In
American
Needle, Inc. v. NFL, 2010 U.S. LEXIS 4166 (U.S. May 24, 2010), the
Court addressed the type of conduct falling within a "contract,
combination. . . or conspiracy" in restraint of trade under Section 1 of
the Sherman Act, 15
U.S.C. § 1. Because the pendulum has swung too far to one side, the Court
considered its decision necessary to right the balance and bring Section 1
jurisprudence back to the original precepts articulated in Copperweld Corp. v. Independence Tube Corp.,
467 U.S. 752 (U.S. 1984). In this Analysis, Peter Sullivan examines American Needle and comments on the case's
precedential value. He writes:
In one of the last decisions of the Court
to be penned by Justice John Paul Stevens, the unanimous Court addressed a
narrow question: "whether the NFL respondents are capable of engaging in a
'contract, combination. . . , or conspiracy' as defined by §1 of the Sherman
Act. . . . or, as we have sometimes phrased it, whether the alleged activity by
the NFL respondents 'must be viewed as that of a single enterprise for the
purposes of §1.'"
. . . .
The Court held that the NFL teams do not
posses either the unitary decision making quality or single aggregation of
economic power which is characteristic of independent action. The teams compete
with one another for fans, gate receipts and players, among other things, and
each is a substantial enterprise which is independently owned and independently
managed with "separate corporate consciousness." Recognizing that the
teams have common interests in promoting football and the NFL brand, it held
that these interests only serve to partially unify the economic interests of
the separate teams. And with respect to intellectual property, the interests of
the teams are not necessarily aligned as the teams compete. To a firm making hats,
the teams constitute potentially competing suppliers. Apart from the agreement
to jointly license, there is nothing to prevent each of the various teams from
making its own trademark licensing decisions. As a result, decisions by the
teams in licensing intellectual property jointly deprives the marketplace of
competition, and does not constitute single firm conduct.
. . . .
D.
Comment
Though any decision of the U. S. Supreme
Court is noteworthy, American Needle is not precedent-setting, nor surprising.

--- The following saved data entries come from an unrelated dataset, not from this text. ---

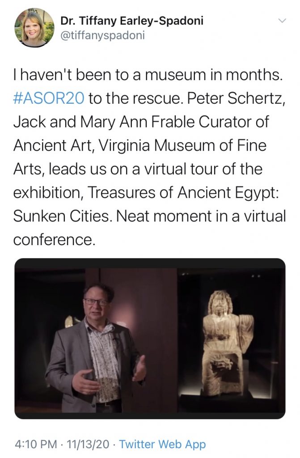300x458 pixels.
Task: Click the 4:10 PM timestamp
Action: pos(35,444)
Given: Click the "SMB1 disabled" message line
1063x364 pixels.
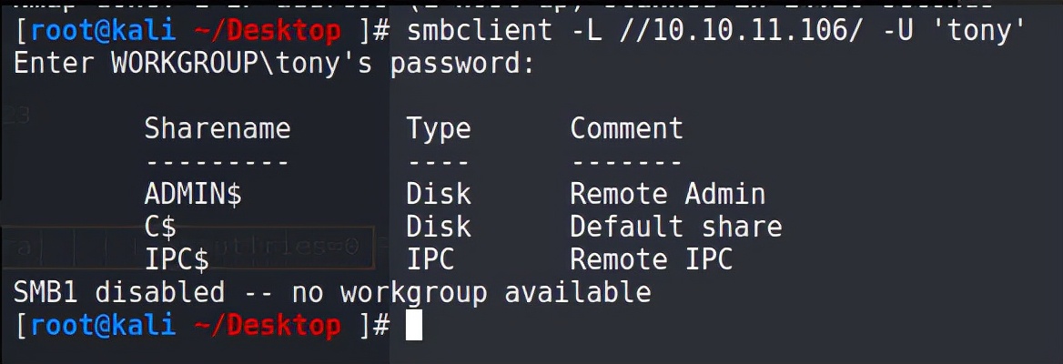Looking at the screenshot, I should [x=332, y=292].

While it is true that the Court clarified the meaning of the contract,
combination and conspiracy language in Section 1, its reading of the Sherman
Act is but a reaffirmation of existing precedent.

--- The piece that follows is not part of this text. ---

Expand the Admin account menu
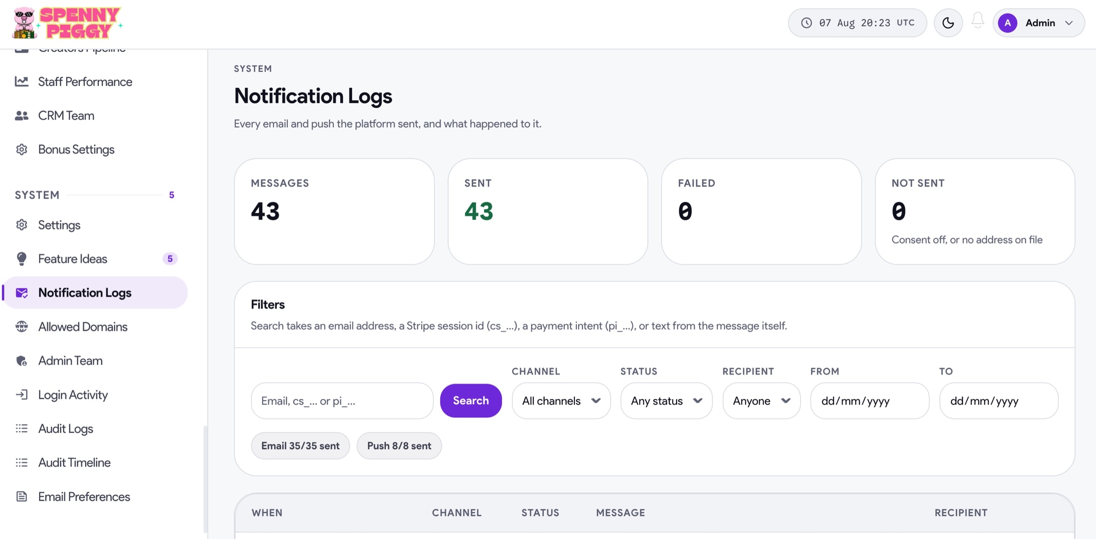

No one will dispute that the Court long
ago did away with any formalistic line drawing when it comes to interpretation
of Section 1 of the Sherman Act. In 1979, the Court held in Broadcast Music,
Inc. v. CBS that "easy labels do not always supply ready answers."
Equally long-established is the notion
that Section 1 liability does not turn on the fact that the parties are
separate legal entities. After holding that "substance, not form, should
determine whether a[n) . . . entity is capable of conspiracy under §1," the
Court in its 1984 decision in Copperweld
held that a parent and its wholly owned subsidiary "are incapable of
conspiracy with each other for purpose of §1 of the Sherman Act." Even
though the parent and subsidiary may be separate legal entities, this fact was
held not to be determinative. Rather, since Copperweld,
a key issue in Section 1 cases has been whether the corporations are controlled
by a single center of decision making and constitute a single aggregation of
economic power. The lower courts have been consistent in following the dictates
of Copperweld.
(footnotes
and citations omitted)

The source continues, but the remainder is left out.